§ **Exercise task**
Could you output the stretch of the records from the start through the line containing "(x=260, y=710)" as a two-column CSV with columns named "text" and "answer", one row for each thing to locate? Put each value in a single quoted field and turn any line breaks into spaces.

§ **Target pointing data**
--------------------------------------------------

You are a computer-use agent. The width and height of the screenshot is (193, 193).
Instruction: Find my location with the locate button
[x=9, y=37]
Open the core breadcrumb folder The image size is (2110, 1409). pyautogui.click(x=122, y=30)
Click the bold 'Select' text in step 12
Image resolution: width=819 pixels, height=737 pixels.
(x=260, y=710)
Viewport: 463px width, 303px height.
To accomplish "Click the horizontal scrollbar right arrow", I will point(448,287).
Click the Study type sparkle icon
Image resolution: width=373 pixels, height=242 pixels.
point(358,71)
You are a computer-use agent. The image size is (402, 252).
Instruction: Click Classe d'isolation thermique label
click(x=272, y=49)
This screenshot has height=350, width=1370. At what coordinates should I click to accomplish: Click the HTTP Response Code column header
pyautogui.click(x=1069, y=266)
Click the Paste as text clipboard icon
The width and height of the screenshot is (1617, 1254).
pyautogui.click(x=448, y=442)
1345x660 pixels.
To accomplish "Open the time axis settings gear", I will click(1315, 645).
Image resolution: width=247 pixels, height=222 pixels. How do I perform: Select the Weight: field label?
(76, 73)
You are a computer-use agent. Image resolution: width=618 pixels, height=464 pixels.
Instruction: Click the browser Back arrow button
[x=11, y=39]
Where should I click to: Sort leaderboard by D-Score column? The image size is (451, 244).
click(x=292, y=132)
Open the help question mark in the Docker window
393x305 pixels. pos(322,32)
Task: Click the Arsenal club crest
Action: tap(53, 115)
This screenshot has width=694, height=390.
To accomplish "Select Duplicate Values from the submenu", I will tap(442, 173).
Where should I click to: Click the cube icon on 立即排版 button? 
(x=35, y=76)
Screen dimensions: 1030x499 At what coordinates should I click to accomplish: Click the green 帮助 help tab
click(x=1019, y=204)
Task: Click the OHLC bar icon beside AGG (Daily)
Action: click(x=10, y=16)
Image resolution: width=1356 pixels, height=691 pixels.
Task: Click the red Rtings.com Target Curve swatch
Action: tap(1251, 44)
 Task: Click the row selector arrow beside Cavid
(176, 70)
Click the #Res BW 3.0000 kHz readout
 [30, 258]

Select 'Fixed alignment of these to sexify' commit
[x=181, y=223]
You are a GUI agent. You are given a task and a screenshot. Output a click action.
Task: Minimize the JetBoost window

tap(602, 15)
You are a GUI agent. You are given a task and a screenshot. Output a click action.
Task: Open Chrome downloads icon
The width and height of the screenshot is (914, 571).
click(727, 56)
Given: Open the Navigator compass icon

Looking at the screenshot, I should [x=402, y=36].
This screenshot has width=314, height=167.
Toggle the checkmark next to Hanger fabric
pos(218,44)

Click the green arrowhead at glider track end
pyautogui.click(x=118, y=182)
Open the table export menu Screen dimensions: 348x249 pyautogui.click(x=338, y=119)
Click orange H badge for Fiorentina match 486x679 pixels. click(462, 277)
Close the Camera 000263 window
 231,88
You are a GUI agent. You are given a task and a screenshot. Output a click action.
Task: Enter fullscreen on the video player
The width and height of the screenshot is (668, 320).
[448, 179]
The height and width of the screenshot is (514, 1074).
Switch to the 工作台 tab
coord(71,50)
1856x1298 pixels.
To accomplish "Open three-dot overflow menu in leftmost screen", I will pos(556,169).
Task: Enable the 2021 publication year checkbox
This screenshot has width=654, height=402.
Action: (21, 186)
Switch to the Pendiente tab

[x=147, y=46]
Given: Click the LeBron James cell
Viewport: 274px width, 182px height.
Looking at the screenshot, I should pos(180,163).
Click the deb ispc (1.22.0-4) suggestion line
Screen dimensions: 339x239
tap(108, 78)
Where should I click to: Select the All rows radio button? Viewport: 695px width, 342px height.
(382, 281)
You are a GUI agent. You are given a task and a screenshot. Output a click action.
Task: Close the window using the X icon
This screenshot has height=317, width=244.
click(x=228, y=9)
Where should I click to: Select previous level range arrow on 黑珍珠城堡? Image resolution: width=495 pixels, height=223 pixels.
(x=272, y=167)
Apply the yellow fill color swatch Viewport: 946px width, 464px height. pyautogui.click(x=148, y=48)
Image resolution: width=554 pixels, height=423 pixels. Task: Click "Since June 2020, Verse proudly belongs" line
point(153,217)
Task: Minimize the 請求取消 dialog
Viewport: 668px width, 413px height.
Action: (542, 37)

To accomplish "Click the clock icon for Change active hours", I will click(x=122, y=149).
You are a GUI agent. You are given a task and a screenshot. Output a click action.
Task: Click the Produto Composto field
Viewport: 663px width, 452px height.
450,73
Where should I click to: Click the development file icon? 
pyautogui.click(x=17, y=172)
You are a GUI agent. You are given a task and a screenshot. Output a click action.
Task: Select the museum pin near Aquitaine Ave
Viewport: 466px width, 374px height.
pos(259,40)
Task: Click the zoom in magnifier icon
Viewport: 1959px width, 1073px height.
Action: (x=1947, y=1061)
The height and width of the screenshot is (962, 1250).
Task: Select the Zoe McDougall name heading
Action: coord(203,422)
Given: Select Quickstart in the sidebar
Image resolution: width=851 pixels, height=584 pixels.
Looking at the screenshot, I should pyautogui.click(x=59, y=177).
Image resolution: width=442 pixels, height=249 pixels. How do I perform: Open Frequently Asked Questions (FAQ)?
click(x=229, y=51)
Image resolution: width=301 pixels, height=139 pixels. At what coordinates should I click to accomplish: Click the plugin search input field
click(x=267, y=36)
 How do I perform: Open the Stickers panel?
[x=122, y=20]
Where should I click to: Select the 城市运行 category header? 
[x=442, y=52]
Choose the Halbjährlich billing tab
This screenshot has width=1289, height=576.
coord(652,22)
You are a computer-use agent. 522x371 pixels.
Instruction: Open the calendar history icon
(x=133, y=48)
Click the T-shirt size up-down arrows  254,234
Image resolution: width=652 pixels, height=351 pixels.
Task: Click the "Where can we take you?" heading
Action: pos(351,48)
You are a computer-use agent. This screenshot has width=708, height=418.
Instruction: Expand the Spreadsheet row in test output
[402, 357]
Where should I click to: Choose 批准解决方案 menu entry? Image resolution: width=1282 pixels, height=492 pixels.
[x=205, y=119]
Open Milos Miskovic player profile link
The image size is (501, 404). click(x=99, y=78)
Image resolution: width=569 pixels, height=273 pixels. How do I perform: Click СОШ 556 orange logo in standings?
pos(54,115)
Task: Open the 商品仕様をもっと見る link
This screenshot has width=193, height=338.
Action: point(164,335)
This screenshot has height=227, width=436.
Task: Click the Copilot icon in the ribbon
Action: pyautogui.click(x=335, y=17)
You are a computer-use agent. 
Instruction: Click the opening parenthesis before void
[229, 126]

--------------------------------------------------

§ **Exercise result**
text,answer
"You are a computer-use agent. The width and height of the screenshot is (193, 193). Instruction: Find my location with the locate button","[x=9, y=37]"
"Open the core breadcrumb folder The image size is (2110, 1409).","pyautogui.click(x=122, y=30)"
"Click the bold 'Select' text in step 12 Image resolution: width=819 pixels, height=737 pixels.","(x=260, y=710)"